**TEXTAUSZUG**.
Ist weniger Arbeiten gut fürs Klima?
Kasten: Macrons Bürgerkonvent

Wie lassen sich Klimaschutz und soziale Gerechtigkeit auf einen Nenner bringen, wenn die Treibhausgasemissionen bis 2030 um mindestens 40 Prozent gegenüber 1990 reduziert werden sollen? In Frankreich hat der Präsident vor zwei Jahren einen Bürgerkonvent für das Klima (CCC) berufen, der einen interessanten Vorschlag machte, wie das Problem zu lösen sei: durch Reduzierung der Wochenarbeitszeit auf 28 Stunden.

Als dann aber im Juni 2020 die Liste mit den 149 Empfehlungen (siehe nebenstehenden Kasten) dem Präsidenten überreicht wurde, war dieser Vorschlag nicht mehr dabei. 65 Prozent der CCC-Delegierten hatten sich bei der Abstimmung über die Liste gegen den Vorschlag entschieden, weil sie befürchteten, damit nur eine große Debatte loszutreten, ohne dass ein direkter Nutzen für den Klimaschutz herausspringen würde. Die Delegierte Mélanie Blanchetot argumentierte zum Beispiel, beim Thema Arbeitszeitverkürzung gehe es eher „um das Wohlbefinden am Arbeitsplatz und gesellschaftlichen Wandel als um eine Reduzierung der Treibhausgase“.

Eine Auswertung verschiedener Studien kommt allerdings zu dem Schluss, dass es tatsächlich einen engen Zusammenhang zwischen Arbeitszeit und ökologischem Fußabdruck gibt. Doch der sei leider, stellen die Autoren fest, wegen der mangelhaften Datenlage und der großen Zahl relevanter Faktoren nicht mit exakten Zahlen zu belegen.1

Die Wirtschaftswissenschaftler David Rosnick und Mark Weisbrot vom Washingtoner Center for Economic and Policy Research haben bereits 2007 berechnet, dass die USA 18 Prozent ihres Energieverbrauchs einsparen könnten, wenn sie ihre Arbeitszeit an den EU-Durchschnitt (von damals 15 Staaten) anpassen würden. Umgekehrt würde der Verbrauch in der EU um 25 Prozent steigen, wenn man hier genauso lange arbeiten würde wie in den USA.2

Eine weitere Studie von 2018 konnte belegen, dass in den Vereinigten Staaten 1 Prozent mehr Arbeitszeit zu einem Anstieg der CO2-Emissionen um 0,65 bis 0,67 Prozent führt.3 Damit wurde auch eine Analyse bestätigt, nach der in Schweden eine Reduzierung der Arbeitszeit um 1 Prozent dazu führen würde, dass die Emissionen pro Haushalt um 0,8 Prozent zurückgehen.4

Je weniger Menschen arbeiten und je weniger sie verdienen, desto geringer ist ihr CO2-Fußabdruck. Ist deshalb der Umkehrschluss zulässig, dass eine globale Verarmung nötig sein wird, um das Klima zu retten? Dazu meint François-Xavier Devetter, Wirtschaftswissenschaftler an der Universität Lille: „Wenn die Menschen mehr Zeit haben, reduziert sich die Umweltintensität ihres Konsums. Wenn wir weniger produzieren und dafür mehr Freizeit haben, schaffen wir Wohlstand auf andere Weise.“ Außerdem könne die gewonnene Freizeit das geringere Einkommen zumindest teilweise ausgleichen, weil wir viele Dienstleistungen, für die wir Geld ausgeben mussten, im Idealfall selbst erledigen können.

**AUFGABE 1**.
Wiederhole wortgetreu den Teil der Datensätze, der mit ihrer ersten Zeile beginnt und mit der Zeile endet, die „pos(361,387)“ enthält; beide Grenzzeilen gehören dazu.
Der Text und die Datensätze haben nichts miteinander zu tun.

**VORLIEGENDE DATENSÄTZE**.
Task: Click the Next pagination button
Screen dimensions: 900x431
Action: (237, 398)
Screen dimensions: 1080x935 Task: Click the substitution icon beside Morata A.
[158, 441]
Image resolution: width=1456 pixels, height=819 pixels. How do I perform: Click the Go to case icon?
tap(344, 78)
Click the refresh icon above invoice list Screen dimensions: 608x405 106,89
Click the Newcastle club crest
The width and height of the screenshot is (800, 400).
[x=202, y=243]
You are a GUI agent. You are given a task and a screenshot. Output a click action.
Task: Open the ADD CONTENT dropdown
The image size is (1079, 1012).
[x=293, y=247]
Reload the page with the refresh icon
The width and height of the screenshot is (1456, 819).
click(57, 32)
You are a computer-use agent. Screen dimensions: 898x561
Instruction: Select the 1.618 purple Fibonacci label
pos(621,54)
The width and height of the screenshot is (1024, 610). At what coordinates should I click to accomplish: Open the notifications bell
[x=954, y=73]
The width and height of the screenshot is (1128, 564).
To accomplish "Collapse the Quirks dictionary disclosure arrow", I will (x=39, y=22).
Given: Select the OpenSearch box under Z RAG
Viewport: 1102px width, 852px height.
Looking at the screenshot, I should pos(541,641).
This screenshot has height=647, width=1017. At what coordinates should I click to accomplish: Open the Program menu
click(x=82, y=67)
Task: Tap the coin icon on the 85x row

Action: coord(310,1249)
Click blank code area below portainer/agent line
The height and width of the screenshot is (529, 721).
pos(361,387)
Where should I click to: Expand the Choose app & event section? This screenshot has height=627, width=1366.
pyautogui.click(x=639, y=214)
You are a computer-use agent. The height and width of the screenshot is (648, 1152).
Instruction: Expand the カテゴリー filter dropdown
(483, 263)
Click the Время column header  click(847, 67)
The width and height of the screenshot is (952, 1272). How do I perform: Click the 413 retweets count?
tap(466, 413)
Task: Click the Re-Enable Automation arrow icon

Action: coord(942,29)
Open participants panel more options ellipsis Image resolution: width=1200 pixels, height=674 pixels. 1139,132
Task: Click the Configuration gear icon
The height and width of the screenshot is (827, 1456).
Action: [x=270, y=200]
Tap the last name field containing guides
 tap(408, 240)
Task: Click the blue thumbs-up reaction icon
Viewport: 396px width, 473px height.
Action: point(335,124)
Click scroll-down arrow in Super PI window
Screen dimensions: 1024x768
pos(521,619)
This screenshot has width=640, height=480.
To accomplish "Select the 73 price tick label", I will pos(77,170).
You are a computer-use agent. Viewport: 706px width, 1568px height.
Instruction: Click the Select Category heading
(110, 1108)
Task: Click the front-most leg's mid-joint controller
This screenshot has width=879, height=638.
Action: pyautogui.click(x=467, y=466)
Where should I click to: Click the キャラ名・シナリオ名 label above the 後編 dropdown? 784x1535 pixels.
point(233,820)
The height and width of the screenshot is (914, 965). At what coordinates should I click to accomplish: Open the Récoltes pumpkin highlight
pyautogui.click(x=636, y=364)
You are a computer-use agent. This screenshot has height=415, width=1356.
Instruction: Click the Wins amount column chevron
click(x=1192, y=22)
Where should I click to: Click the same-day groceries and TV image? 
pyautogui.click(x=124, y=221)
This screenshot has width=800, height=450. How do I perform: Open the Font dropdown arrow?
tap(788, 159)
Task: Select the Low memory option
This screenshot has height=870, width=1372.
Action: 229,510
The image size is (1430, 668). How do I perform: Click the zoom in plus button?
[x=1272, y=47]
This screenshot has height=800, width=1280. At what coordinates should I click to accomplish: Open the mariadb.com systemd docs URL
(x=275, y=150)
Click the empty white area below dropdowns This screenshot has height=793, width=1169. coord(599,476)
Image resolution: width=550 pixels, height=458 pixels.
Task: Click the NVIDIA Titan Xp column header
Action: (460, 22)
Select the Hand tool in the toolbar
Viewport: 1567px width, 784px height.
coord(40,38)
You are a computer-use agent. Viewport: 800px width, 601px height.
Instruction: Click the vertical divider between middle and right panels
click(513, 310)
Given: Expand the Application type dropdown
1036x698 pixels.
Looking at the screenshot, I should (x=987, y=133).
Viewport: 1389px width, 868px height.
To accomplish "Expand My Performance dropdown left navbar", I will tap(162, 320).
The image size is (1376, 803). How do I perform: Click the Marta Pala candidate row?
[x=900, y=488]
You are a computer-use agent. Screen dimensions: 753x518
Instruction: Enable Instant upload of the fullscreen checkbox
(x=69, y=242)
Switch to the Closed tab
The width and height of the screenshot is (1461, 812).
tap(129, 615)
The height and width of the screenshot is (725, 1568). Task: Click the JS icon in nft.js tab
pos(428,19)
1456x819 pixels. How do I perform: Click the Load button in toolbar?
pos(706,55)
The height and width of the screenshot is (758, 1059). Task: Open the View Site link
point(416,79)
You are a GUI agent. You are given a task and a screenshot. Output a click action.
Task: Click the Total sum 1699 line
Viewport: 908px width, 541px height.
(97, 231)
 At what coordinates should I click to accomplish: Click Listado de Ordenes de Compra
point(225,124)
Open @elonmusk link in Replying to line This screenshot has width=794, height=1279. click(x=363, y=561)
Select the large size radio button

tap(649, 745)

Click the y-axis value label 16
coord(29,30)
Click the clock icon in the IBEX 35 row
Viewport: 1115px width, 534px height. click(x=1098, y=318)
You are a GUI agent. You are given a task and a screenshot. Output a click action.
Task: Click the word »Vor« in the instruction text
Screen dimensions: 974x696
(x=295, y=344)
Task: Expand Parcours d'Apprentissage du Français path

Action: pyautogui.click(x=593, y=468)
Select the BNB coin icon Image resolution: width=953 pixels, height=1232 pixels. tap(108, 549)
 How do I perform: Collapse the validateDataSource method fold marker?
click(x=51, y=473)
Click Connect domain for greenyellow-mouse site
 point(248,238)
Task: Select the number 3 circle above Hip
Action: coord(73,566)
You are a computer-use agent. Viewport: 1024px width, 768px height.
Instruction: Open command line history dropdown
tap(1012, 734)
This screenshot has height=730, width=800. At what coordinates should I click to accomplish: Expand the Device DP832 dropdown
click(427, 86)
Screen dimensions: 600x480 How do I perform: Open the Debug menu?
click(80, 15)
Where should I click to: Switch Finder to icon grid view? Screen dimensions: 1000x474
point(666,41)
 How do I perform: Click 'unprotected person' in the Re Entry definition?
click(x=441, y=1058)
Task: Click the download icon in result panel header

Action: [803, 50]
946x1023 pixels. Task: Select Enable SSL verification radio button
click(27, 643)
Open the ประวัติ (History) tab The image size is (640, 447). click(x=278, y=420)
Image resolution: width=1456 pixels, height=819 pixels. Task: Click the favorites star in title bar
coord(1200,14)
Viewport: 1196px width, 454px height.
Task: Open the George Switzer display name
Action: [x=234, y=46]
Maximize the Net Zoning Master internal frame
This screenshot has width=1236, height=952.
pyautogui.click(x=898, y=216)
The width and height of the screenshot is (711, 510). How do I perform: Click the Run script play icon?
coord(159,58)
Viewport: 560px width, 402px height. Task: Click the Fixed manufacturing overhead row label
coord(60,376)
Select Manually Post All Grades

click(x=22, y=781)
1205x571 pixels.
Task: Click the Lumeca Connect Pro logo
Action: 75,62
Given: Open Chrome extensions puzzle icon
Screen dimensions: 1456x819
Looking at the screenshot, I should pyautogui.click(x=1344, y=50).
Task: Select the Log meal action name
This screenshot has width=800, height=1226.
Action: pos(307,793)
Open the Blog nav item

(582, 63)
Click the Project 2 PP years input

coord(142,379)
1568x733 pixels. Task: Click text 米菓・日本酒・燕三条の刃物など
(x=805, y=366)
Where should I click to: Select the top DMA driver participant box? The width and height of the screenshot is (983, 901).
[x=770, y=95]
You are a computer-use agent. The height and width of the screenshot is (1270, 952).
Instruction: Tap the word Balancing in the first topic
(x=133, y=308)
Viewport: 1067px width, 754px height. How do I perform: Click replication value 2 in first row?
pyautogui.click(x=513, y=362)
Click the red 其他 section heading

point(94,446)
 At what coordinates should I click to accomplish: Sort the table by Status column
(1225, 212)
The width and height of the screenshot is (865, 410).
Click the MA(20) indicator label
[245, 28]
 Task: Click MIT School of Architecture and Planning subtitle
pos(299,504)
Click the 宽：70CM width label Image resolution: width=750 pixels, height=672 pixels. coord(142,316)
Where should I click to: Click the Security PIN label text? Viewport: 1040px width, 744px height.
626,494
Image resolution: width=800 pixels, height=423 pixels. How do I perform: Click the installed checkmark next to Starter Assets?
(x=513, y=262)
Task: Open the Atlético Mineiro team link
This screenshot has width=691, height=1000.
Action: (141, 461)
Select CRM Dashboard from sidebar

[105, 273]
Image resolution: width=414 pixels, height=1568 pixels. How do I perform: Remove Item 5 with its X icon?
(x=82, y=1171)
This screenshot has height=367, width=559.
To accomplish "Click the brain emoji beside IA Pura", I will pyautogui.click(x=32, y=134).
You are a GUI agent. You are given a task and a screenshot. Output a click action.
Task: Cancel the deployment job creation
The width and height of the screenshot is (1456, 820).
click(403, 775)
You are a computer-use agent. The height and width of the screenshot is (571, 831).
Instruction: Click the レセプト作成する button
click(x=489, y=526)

**AUFGABE 2**.
Setze den Text über Arbeitszeit und Klimaschutz im Anschluss an seinen letzten Satz fort.

**ERGEBNIS 1**.
Task: Click the Next pagination button
Screen dimensions: 900x431
Action: (237, 398)
Screen dimensions: 1080x935 Task: Click the substitution icon beside Morata A.
[158, 441]
Image resolution: width=1456 pixels, height=819 pixels. How do I perform: Click the Go to case icon?
tap(344, 78)
Click the refresh icon above invoice list Screen dimensions: 608x405 106,89
Click the Newcastle club crest
The width and height of the screenshot is (800, 400).
[x=202, y=243]
You are a GUI agent. You are given a task and a screenshot. Output a click action.
Task: Open the ADD CONTENT dropdown
The image size is (1079, 1012).
[x=293, y=247]
Reload the page with the refresh icon
The width and height of the screenshot is (1456, 819).
click(57, 32)
You are a computer-use agent. Screen dimensions: 898x561
Instruction: Select the 1.618 purple Fibonacci label
pos(621,54)
The width and height of the screenshot is (1024, 610). At what coordinates should I click to accomplish: Open the notifications bell
[x=954, y=73]
The width and height of the screenshot is (1128, 564).
To accomplish "Collapse the Quirks dictionary disclosure arrow", I will (x=39, y=22).
Given: Select the OpenSearch box under Z RAG
Viewport: 1102px width, 852px height.
Looking at the screenshot, I should pos(541,641).
This screenshot has height=647, width=1017. At what coordinates should I click to accomplish: Open the Program menu
click(x=82, y=67)
Task: Tap the coin icon on the 85x row

Action: coord(310,1249)
Click blank code area below portainer/agent line
The height and width of the screenshot is (529, 721).
pos(361,387)

**ERGEBNIS 2**.
Wenn wir dazu beitragen wollen, die Klimakatastrophe abzuwenden, müssen wir die Treibhausgasemissionen reduzieren. Wer das erreichen will, muss sich auch der Tatsache stellen, dass die energieintensive Produktion von Gütern und Dienstleistungen zur Erdüberhitzung beiträgt.

Es wird also nicht reichen, fossile Brennstoffe zu ersetzen und die Energieeffizienz zu verbessern, um die durch die Industrie verursachten Umweltschäden deutlich zu vermindern. Dass man den Zusammenhang zwischen Wirtschaftswachstum und Treibhausgasemissionen auftrennen kann, ist und bleibt ein Mythos. Was man hingegen durchbrechen kann, ist die Verbindung zwischen Wohlfahrtswachstum und Produktionswachstum, das heutzutage als Bruttoinlandsprodukt erfasst und gemessen wird.

Arbeit als Quelle allen materiellen Wohlstands ist ein entscheidender Hebel für die anstehenden Transforma­tio­nen. Sie spiegelt die Organisation unserer Gesellschaft wider und den Wert, den wir dem beimessen, was wir an materiellen und gesellschaftlichen Gütern produzieren – oder nicht produzieren.

Viele Ökonomen regen ein Nachdenken über eine Postwachstumsgesellschaft an, in der die entscheidende Kennzahl nicht mehr das Output ist, sondern die erfüllten sozialen Bedürfnisse.5 „Durch die Verwendung anderer Indikatoren, die die Produktion im Rahmen ihrer insbesondere ökologischen Grenzen darstellen, wird es möglich, die Diktatur des Wachstums durch die Befriedigung sozialer Bedürfnisse zu ersetzen und dabei zugleich unser natürliches Erbe und den sozialen Zusammenhalt zu respektieren“, schreibt der Soziologe Dominique Méda.6 Damit stellt sich die Frage, welche Produktion teilweise oder ganz herunterzufahren wäre und welche beibehalten werden kann. Dabei ist es überaus wichtig, die Bevölkerung in diese Entscheidungen einzubeziehen.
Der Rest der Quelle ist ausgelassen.